This is a series of stories of what it looks like to walk with God, over the course of about a year.
This is the aim of John Eldredge’s book, Walking With God and it reads much like a journal, as is the intent. The structure is casually scattered with no clear chapters or over-arching themes other than the general incentive of giving readers a basic framework for how he walks with God. He invites us into the events of a singular year and shares exactly how he handles them while remaining mindful of the Lord. I have written a previous post about one of the high points in the book, which is his discussion on “agreements.”
Eldredge is clearly passionate about his faith in Christ and has deep insight into self-analysis, no doubt from his experience in counseling. He is able to peel back the layers behind the surface-level confrontations and touch on the nerve that runs beneath them – the point being that outward expression is not the problem, but a symptom of a deeper and more central issue in the heart. These insightful analyses, which are strewn throughout his work, are exceptional in my opinion and relatable to all since they exist to all.
Where I find myself stretching to align with Eldgredge is in his main proposition of the book. “Walking with God” is taught to the reader by stepping into the author’s shoes for a year, listening in on his conversations with the Lord, and either celebrating when he hears correctly or mourning when he hears incorrectly. At the very least, I find it to be an exhausting method of facing life.
Let me be clear that I am not in any way striving to call into question Eldgredge’s character or relationship with the Lord. Rather, I am observing the general framework Scripture seems to give and wondering whether his method of “walking with God” is one that all should feel the need to seek. To consolidate its substance into my own words, the book maps out a step-by-step process of learning to talk to and hear from God in the everyday arenas of life.
Throughout the course of his year, the reader follows Eldredge as he asks questions such as, “Which weekend should I plan to take my sons camping?” and “Do you want to heal our dog?” and “Should I send this email?” Some of these questions receive answers promptly, others take much longer.

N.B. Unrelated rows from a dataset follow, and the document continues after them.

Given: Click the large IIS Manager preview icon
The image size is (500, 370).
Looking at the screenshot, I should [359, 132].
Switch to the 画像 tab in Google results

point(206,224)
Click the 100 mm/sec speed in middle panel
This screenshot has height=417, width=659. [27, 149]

In the case of the camping query, it took nearly two weeks.The way to discernment involves “trying on” various answers one might feel the Lord suggesting (“Is it May 1st, God? Or maybe the weekend before?”), a very open-ended process without much Scriptural accountability.

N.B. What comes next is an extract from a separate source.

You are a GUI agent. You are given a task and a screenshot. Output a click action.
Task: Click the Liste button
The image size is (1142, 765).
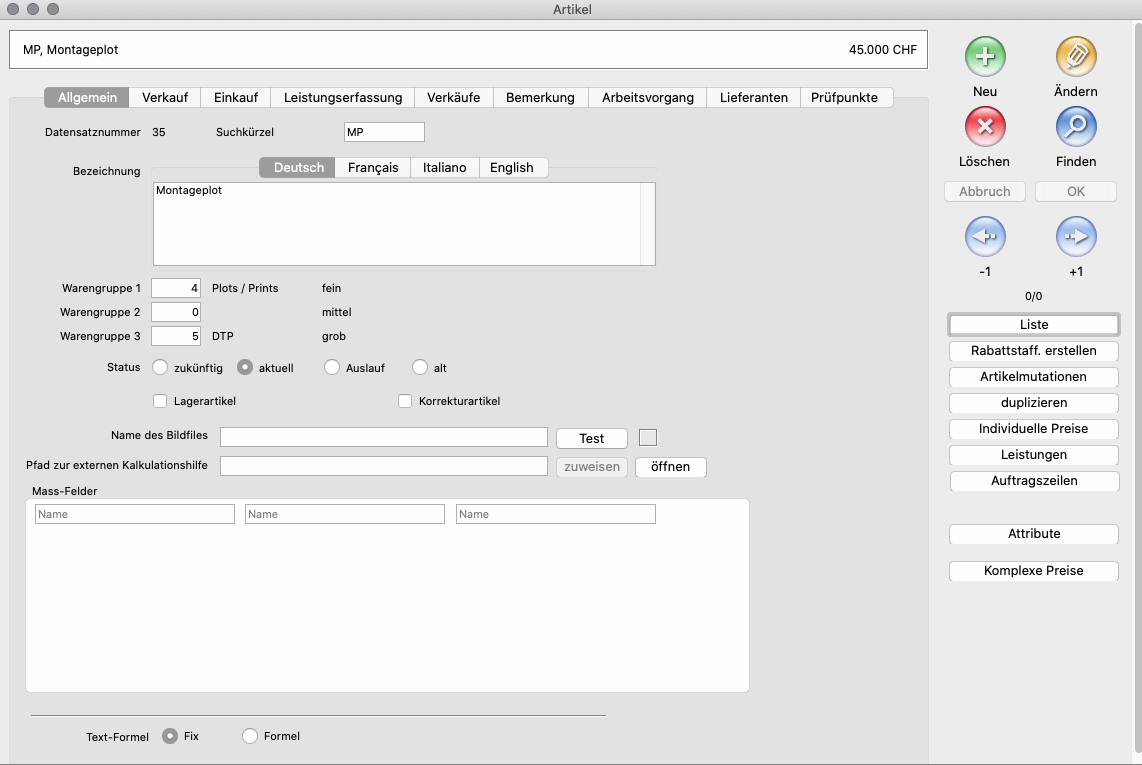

My trouble isn’t so much that I do not believe that God speaks to us about questions like these. He hasn’t promised to every single time, but He can and sometimes does. My trouble was more in what seemed to be an implication of the book’s process – that if we can just learn to hear from God properly and ask Him the right questions in the right way then we will be filled with joyous experiences.
For example, one chapter begins with Eldredge regaining consciousness after an injurious fall he experienced when he was thrown from a horse that was spooked by a bee hive during a ride with his wife. He suffered a broken nose as well as two broken or fractured wrists that immobilized him from being able to write. During the days and weeks that followed, he confessed some undercurrents of guilt stemming from his having prayed over the horse before the ride and feeling uncertainty about it. If only he had listened…
Though I would imagine he would qualify this if asked pointedly, it is an implied conclusion in his work that does not receive qualification. I think this is a shortfall. God does not promise us enduring health and pleasureful circumstances wherever we go if we just pray hard enough that we discern where to go. In fact, it seems that He promises quite the opposite because fulfillment is a heavenly attribute to be entered into when we stand speechless before the King. There is a great difficulty in teaching Eldredge’s method because it relies much more on personal experience (I believe) than it does on Scripture itself. It also gives reason to second-guessing and a lot of doubt over what God is really saying, as evidenced in the book.
It is not the normative posture of believers in the Bible to ask the same question over and over until God finally answers. They do not bank upon visions or dreams to guide their way. Those events do occur from time to time, but they are not normative and they tend to catch the recipients in a state of surprise. What we see more often than not in Scripture are bold followers of the Lord whose confidence is in the promise that Christ will neither leave them or forsake them and out of that security they do what seems best (Acts 15:28-29; Acts 20:16; 1 Corinthians 16:1-9).
To me, it seems like a both/and. Sure, God can and does answer by means other than Scripture from time to time. He does give special revelation on occasion, but He has not promised that universally. So we should strive for the kind of prayerful relationship Eldredge argues for, but I do not think we should be held captive waiting on an answer for the Lord as to whether or not we should go camping this weekend or the next. Our following Him or falling away from Him does not depend upon answers like those.
What I desire to emulate in Eldredge’s example is his seriousness about the Lord. There is a deep humility towards his relationship with God and his desire for Him to speak into everything. That is the universally true principle that will strike the readers of Walking With God.